> [Exercise instructions] For the records that follow, please set down exactly the lines between the one holding "This screenshot has height=469, width=831." and the one holding "Given: Open the Pay section in sidebar", inclusive, and only those.

Dataset extract: Begin

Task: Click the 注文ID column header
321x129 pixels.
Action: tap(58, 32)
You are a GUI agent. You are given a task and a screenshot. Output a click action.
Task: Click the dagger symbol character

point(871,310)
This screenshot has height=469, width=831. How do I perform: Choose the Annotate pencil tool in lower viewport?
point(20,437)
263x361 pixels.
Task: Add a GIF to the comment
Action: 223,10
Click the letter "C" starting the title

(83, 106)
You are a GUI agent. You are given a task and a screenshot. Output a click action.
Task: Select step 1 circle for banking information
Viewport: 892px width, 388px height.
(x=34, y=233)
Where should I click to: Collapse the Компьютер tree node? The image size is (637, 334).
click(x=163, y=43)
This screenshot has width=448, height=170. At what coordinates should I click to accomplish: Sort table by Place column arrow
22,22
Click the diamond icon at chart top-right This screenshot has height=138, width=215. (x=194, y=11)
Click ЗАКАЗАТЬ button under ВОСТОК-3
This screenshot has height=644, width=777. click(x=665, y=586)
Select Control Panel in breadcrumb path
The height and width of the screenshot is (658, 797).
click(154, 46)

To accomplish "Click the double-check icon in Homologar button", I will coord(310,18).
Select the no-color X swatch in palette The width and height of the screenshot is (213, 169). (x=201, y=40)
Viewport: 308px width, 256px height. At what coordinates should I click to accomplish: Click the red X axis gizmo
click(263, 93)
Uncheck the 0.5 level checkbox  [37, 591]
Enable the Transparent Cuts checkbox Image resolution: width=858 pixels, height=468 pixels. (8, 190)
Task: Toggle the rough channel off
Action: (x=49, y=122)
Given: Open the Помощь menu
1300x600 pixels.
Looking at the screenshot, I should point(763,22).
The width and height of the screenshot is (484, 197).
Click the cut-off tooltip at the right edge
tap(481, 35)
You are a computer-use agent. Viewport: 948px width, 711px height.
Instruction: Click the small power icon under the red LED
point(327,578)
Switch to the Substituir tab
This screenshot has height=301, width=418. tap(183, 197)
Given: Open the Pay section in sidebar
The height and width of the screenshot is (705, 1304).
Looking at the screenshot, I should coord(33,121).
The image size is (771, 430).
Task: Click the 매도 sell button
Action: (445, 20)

Dataset extract: End

> [Task output]
This screenshot has height=469, width=831. How do I perform: Choose the Annotate pencil tool in lower viewport?
point(20,437)
263x361 pixels.
Task: Add a GIF to the comment
Action: 223,10
Click the letter "C" starting the title

(83, 106)
You are a GUI agent. You are given a task and a screenshot. Output a click action.
Task: Select step 1 circle for banking information
Viewport: 892px width, 388px height.
(x=34, y=233)
Where should I click to: Collapse the Компьютер tree node? The image size is (637, 334).
click(x=163, y=43)
This screenshot has width=448, height=170. At what coordinates should I click to accomplish: Sort table by Place column arrow
22,22
Click the diamond icon at chart top-right This screenshot has height=138, width=215. (x=194, y=11)
Click ЗАКАЗАТЬ button under ВОСТОК-3
This screenshot has height=644, width=777. click(x=665, y=586)
Select Control Panel in breadcrumb path
The height and width of the screenshot is (658, 797).
click(154, 46)

To accomplish "Click the double-check icon in Homologar button", I will coord(310,18).
Select the no-color X swatch in palette The width and height of the screenshot is (213, 169). (x=201, y=40)
Viewport: 308px width, 256px height. At what coordinates should I click to accomplish: Click the red X axis gizmo
click(263, 93)
Uncheck the 0.5 level checkbox  [37, 591]
Enable the Transparent Cuts checkbox Image resolution: width=858 pixels, height=468 pixels. (8, 190)
Task: Toggle the rough channel off
Action: (x=49, y=122)
Given: Open the Помощь menu
1300x600 pixels.
Looking at the screenshot, I should point(763,22).
The width and height of the screenshot is (484, 197).
Click the cut-off tooltip at the right edge
tap(481, 35)
You are a computer-use agent. Viewport: 948px width, 711px height.
Instruction: Click the small power icon under the red LED
point(327,578)
Switch to the Substituir tab
This screenshot has height=301, width=418. tap(183, 197)
Given: Open the Pay section in sidebar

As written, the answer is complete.